──────── Provided data ────────

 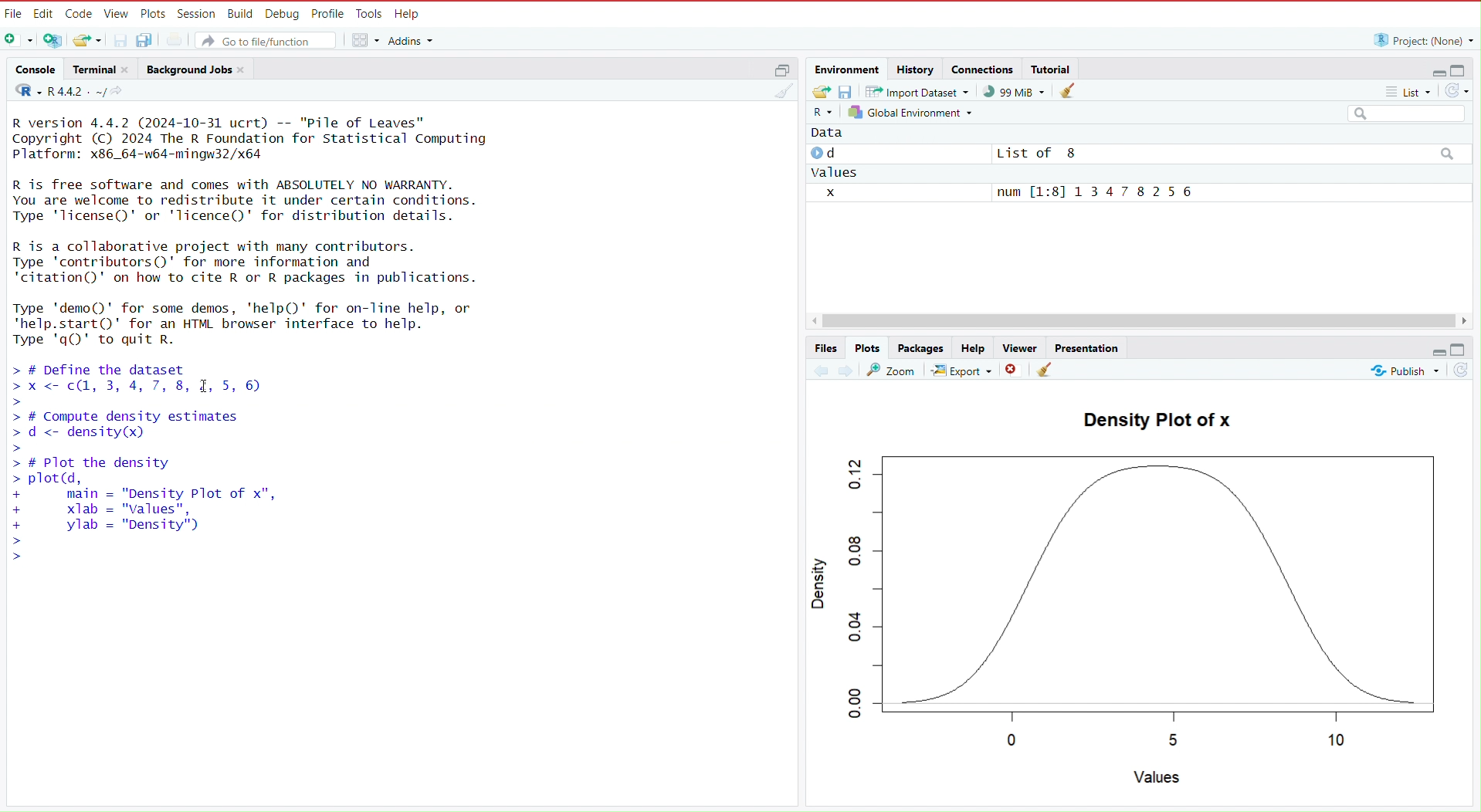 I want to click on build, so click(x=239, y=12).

────────
──────── Provided data ────────

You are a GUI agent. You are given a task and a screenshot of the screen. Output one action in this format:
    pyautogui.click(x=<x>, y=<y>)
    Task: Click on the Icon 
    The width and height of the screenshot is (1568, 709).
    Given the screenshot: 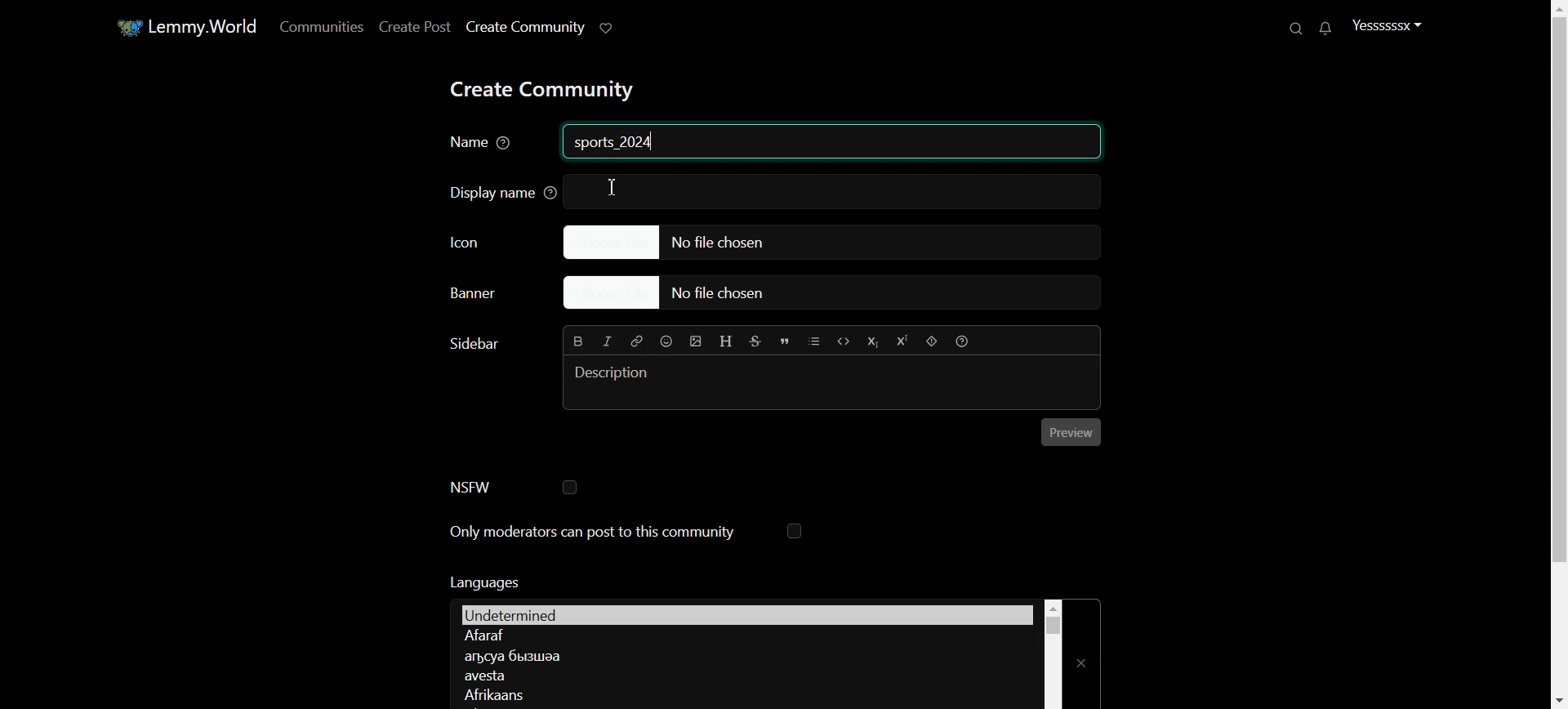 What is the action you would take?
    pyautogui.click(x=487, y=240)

────────
──────── Provided data ────────

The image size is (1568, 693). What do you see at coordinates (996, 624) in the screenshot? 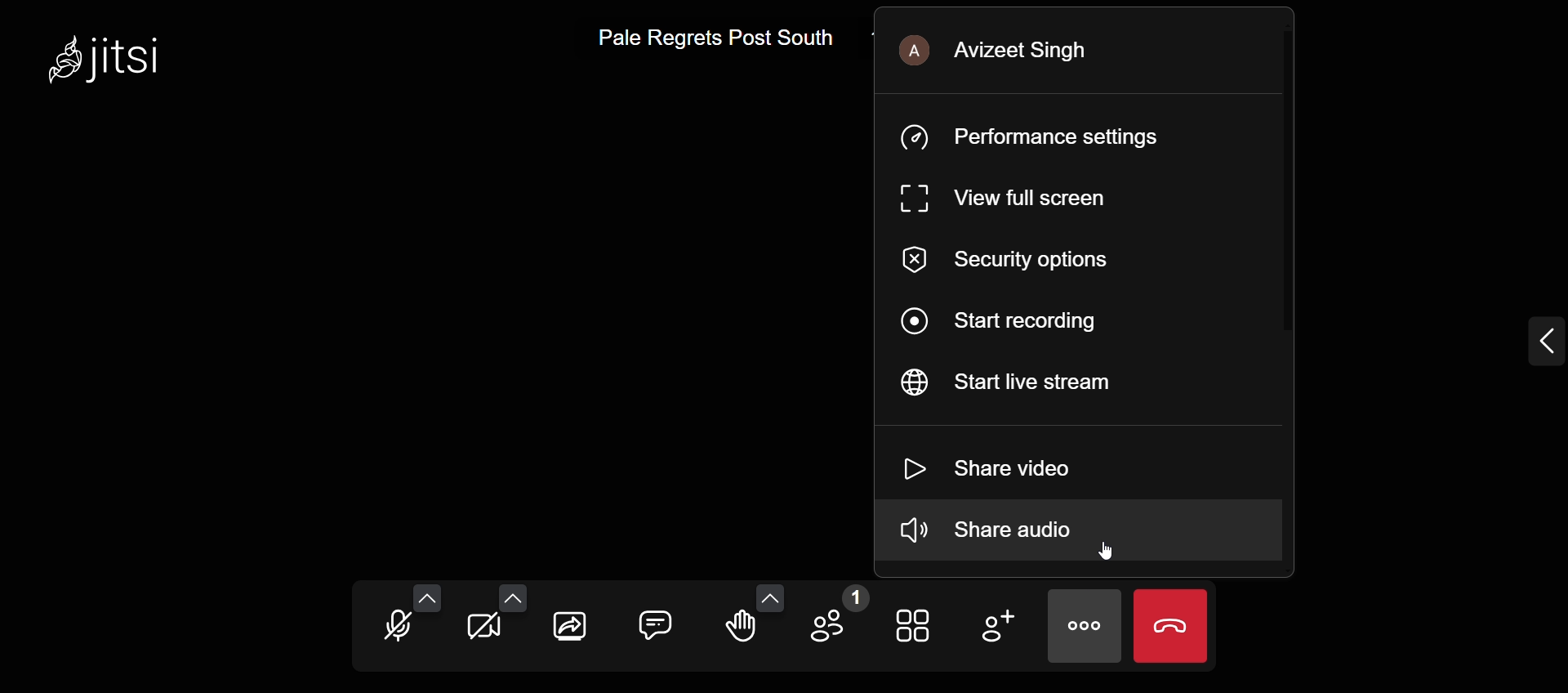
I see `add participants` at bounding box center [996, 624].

────────

● **Job**:
Rewrite everything from the line containing "The image size" down to the line containing "center [996, 624].", replacing "coordinates" with "position" and keeping all else the same. Leave out the pictures.

● **Answer to this problem**:
The image size is (1568, 693). What do you see at position (996, 624) in the screenshot? 
I see `add participants` at bounding box center [996, 624].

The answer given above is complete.